A Polícia Militar de
Pernambuco informou, por meio do 1°BPM, que não registrou a ocorrência.
Já a Polícia Civil destacou que registrou na 7ª Delegacia Seccional de
Olinda a prisão em flagrante de um homem de 54 anos e de uma mulher, de
48, pelos crimes de dano/depredação, injúria, ameaça e desacato.
"Os autores foram conduzidos à delegacia para realização dos procedimentos cabíveis e ficaram à disposição da Justiça", afirmou a corporação.
A
reportagem da Folha de Pernambuco tenta contato com os apontados como
responsáveis pela confusão e prejuízo à confeiteira, mas não conseguiu
retorno até a publicação deste texto. O espaço para a manifestação segue
aberto.
Prejuízo e vaquinha
Maria José estima
que o episódio tenha causado um prejuízo de aproximadamente R$ 11 mil.

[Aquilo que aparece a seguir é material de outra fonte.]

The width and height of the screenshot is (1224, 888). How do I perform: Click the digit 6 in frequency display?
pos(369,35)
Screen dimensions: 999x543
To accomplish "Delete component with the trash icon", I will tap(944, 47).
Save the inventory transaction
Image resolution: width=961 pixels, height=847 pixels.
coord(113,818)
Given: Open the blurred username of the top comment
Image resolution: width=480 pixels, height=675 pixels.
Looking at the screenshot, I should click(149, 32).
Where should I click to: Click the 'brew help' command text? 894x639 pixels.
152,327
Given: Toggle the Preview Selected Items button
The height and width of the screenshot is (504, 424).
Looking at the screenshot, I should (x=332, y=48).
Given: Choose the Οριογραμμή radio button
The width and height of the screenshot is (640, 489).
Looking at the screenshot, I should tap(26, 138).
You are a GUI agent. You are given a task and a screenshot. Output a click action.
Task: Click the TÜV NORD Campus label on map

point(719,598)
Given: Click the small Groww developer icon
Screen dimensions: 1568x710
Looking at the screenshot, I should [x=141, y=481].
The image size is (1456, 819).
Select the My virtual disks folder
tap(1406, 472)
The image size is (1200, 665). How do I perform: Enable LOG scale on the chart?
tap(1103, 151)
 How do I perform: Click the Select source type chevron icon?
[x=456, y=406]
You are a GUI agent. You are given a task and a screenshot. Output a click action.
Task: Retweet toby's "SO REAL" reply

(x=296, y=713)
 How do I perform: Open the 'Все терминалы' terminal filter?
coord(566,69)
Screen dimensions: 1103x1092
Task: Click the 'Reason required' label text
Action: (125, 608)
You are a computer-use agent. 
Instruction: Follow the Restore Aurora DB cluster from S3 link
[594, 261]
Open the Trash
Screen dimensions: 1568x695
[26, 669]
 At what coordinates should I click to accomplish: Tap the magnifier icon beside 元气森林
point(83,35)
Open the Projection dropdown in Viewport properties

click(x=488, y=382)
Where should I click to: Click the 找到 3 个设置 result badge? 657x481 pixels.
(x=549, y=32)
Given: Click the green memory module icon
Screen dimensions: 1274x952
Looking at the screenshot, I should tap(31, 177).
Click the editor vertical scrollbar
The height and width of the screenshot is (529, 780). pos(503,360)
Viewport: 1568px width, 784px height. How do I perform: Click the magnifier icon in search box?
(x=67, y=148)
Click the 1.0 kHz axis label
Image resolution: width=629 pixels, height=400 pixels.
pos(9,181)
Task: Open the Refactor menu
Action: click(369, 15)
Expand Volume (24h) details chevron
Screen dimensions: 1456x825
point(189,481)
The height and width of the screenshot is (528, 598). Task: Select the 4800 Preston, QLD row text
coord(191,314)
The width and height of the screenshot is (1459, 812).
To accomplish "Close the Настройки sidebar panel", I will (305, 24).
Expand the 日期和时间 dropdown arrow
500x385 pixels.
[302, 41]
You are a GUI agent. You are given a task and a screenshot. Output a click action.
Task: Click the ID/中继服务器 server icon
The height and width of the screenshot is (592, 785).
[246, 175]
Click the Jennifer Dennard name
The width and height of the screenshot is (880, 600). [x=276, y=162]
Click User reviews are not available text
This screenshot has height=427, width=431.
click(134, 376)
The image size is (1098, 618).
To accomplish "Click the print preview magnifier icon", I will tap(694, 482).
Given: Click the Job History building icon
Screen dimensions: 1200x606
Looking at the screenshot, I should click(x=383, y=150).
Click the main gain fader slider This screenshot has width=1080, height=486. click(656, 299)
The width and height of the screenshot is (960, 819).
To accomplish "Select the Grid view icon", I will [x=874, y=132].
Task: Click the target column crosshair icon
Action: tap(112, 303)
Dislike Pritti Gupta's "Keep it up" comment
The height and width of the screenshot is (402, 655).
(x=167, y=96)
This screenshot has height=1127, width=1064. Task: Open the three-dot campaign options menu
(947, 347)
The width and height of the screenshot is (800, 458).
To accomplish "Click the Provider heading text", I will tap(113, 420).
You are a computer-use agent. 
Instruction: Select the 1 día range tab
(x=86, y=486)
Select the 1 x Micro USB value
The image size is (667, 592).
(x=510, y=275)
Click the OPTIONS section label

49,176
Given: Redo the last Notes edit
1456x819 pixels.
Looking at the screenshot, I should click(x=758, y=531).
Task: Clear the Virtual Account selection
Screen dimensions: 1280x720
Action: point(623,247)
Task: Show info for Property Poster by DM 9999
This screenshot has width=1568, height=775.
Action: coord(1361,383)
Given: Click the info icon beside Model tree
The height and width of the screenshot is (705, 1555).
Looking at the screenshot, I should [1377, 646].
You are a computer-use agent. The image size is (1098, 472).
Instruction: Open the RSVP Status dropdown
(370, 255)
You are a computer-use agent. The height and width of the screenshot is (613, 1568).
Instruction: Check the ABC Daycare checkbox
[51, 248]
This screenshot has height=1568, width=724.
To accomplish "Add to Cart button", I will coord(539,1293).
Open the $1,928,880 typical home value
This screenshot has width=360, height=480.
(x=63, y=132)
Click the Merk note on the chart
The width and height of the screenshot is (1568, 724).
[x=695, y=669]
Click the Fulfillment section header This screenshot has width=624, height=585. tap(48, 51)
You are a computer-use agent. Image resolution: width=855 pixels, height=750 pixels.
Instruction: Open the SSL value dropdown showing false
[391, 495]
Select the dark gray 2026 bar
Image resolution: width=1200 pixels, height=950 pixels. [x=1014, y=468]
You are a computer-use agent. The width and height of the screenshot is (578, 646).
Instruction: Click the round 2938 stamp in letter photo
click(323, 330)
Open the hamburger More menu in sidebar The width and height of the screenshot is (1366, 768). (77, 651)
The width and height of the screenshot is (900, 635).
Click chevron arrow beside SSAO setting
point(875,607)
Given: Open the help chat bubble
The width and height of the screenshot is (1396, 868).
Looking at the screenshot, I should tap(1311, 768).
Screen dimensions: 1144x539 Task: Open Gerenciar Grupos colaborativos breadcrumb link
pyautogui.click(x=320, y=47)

Parte dos equipamentos destruídos havia sido adquirida recentemente e
ainda estava sendo paga.
"Me afetou em tudo. Não voltei a
trabalhar ainda porque, psicologicamente, eu não tenho condições de
fazer bolo, e também não tenho os materiais, fôrmas, mesas, não tenho
mais nada disso", relatou.
Após o episódio ganhar
repercussão nas redes sociais, clientes começaram a procurar a
confeiteira para oferecer ajuda. Diante do prejuízo, Maria José decidiu
disponibilizar uma chave Pix para receber doações e tentar retomar as
atividades.
As doações podem ser feitas para a chave Pix 81986791471 (celular), em nome de Maria José Pereira de Figueiredo, banco PagSeguro.